Improving Deep Echo State Network with Neuronal Similarity-Based Iterative Pruning Merging Algorithm

Appl. Sci. 2023, 13(5), 2918; https://doi.org/10.3390/app13052918
by Qingyu Shen 1,2,3, Hanwen Zhang 1,2,3 and Yao Mao 1,2,3,*
Reviewer 1:
Reviewer 2:
Appl. Sci. 2023, 13(5), 2918; https://doi.org/10.3390/app13052918
Submission received: 22 January 2023 / Revised: 13 February 2023 / Accepted: 18 February 2023 / Published: 24 February 2023
(This article belongs to the Special Issue Advances in High-Performance Computing Research and Applications)

Round 1

Reviewer 1 Report

 It Seems to be inconsistent:

1)"During pruning, the number of remaining neurons in each reservoir of

pruned DeepESN, which was processed by different similarity estimation cri-terion based NS-IPMA, are shown in Fig. 5 ¨ (page 15)

 

Author Response

Dear reviewer:

We greatly appreciate your feedback and suggestions. Based on the feedback, we have carefully amended the manuscript to improve the quality of this paper.

Besides, the manuscript has been double-checked, and the typos and grammatical errors have been corrected in the revised manuscript. All changes in the revised manuscript have been highlighted in yellow.
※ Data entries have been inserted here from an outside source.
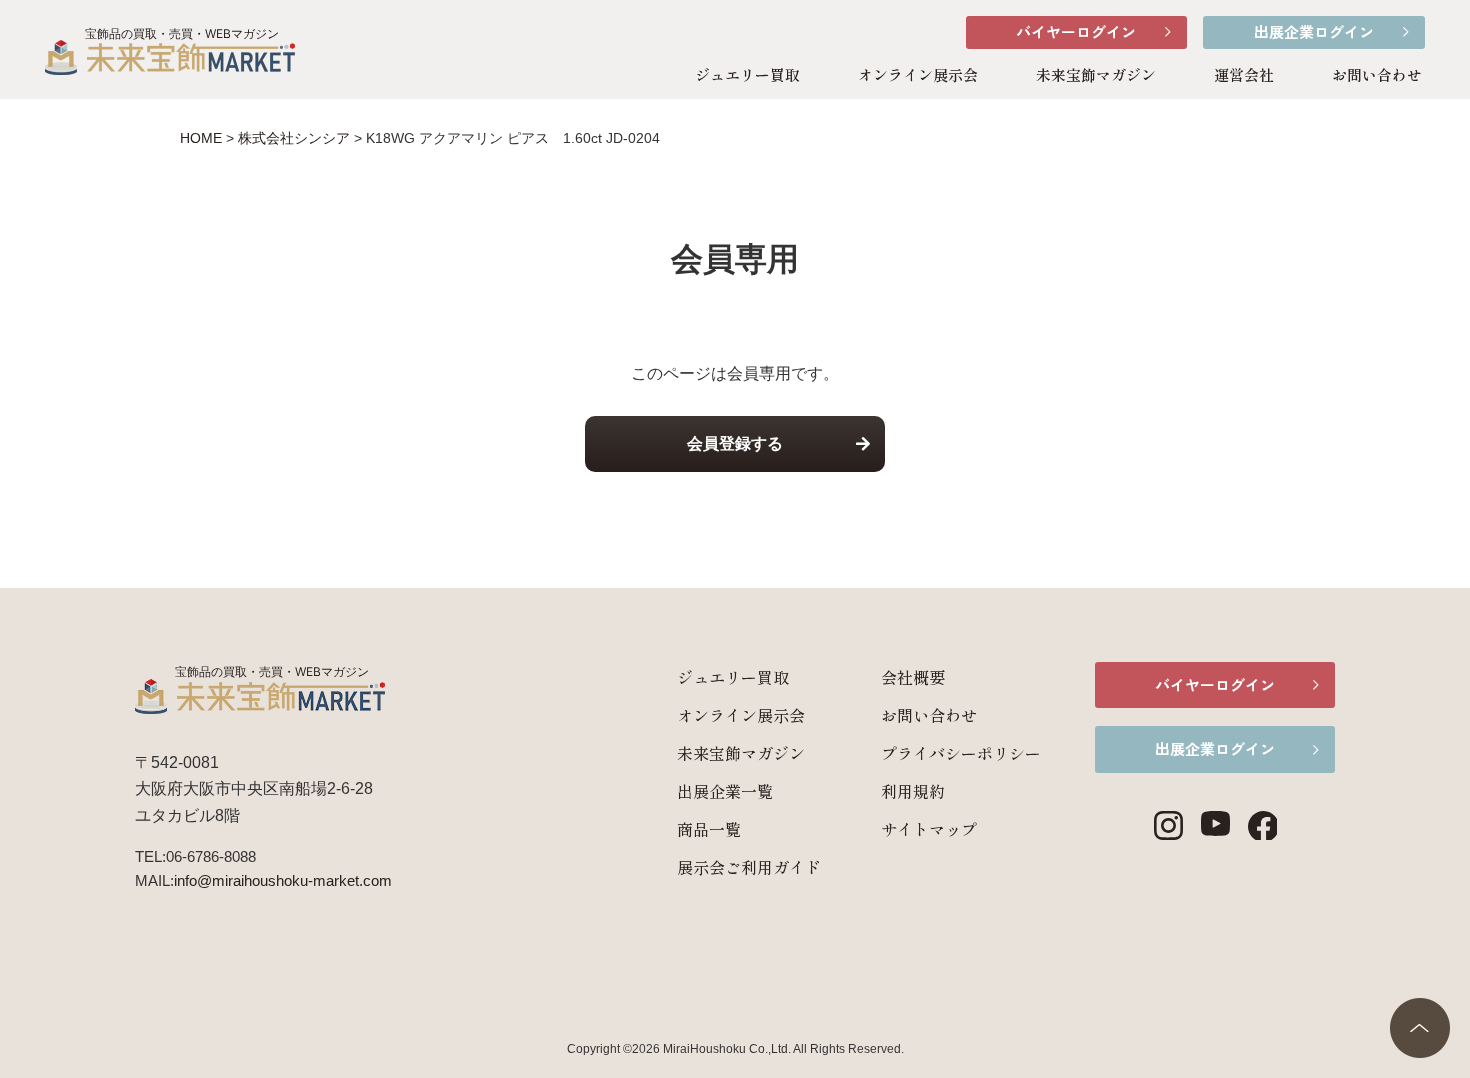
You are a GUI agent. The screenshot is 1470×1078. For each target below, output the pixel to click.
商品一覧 (709, 829)
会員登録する (735, 443)
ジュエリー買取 (747, 74)
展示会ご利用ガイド (749, 867)
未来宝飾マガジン (1096, 74)
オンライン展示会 (918, 74)
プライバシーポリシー (961, 753)
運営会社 (1244, 74)
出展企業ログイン (1314, 31)
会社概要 (913, 677)
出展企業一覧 (725, 791)
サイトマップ (929, 829)
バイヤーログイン (1076, 31)
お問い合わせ (1377, 74)
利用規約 (913, 791)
We plan to upload the revised manuscript on Feb.14th.

 

Here are the point-by-point responses to the comments:

 

Comment 1: It Seems to be inconsistent:” During pruning, the number of remaining neurons in each reservoir of pruned DeepESN, which was processed by different similarity estimation criterion based NS-IPMA, are shown in Fig. 5”  (page 15)

 

Response: Many thanks for your reminder, This sentence is modified to: “The number of neurons remaining during pruning in each reservoir of DeepESN, which was pruned by different similarity estimation criterion-based NS-IPMA methods, are shown in Figure 7”.

 

Author Response File: Author Response.pdf

Reviewer 2 Report

Dear Authors,

I have some comments on your article:

1. The article should be formatted according to the template required by the Applied Sciences journal.

2. Please check all equations, symbols, and indexes used in the text and equations.

3. 4.1. Datasets - The description should be greatly expanded.

4. Literature should be checked if there are no newer items. Especially from the last 18 months. It would be good to add several references.

 

5. In the summary, more should be written about the practical application of the proposed algorithm.

Author Response

Dear reviewer:

Best wishes!

We greatly appreciate your feedback and suggestions. Based on the feedback, we have carefully amended the manuscript to improve the quality of this paper.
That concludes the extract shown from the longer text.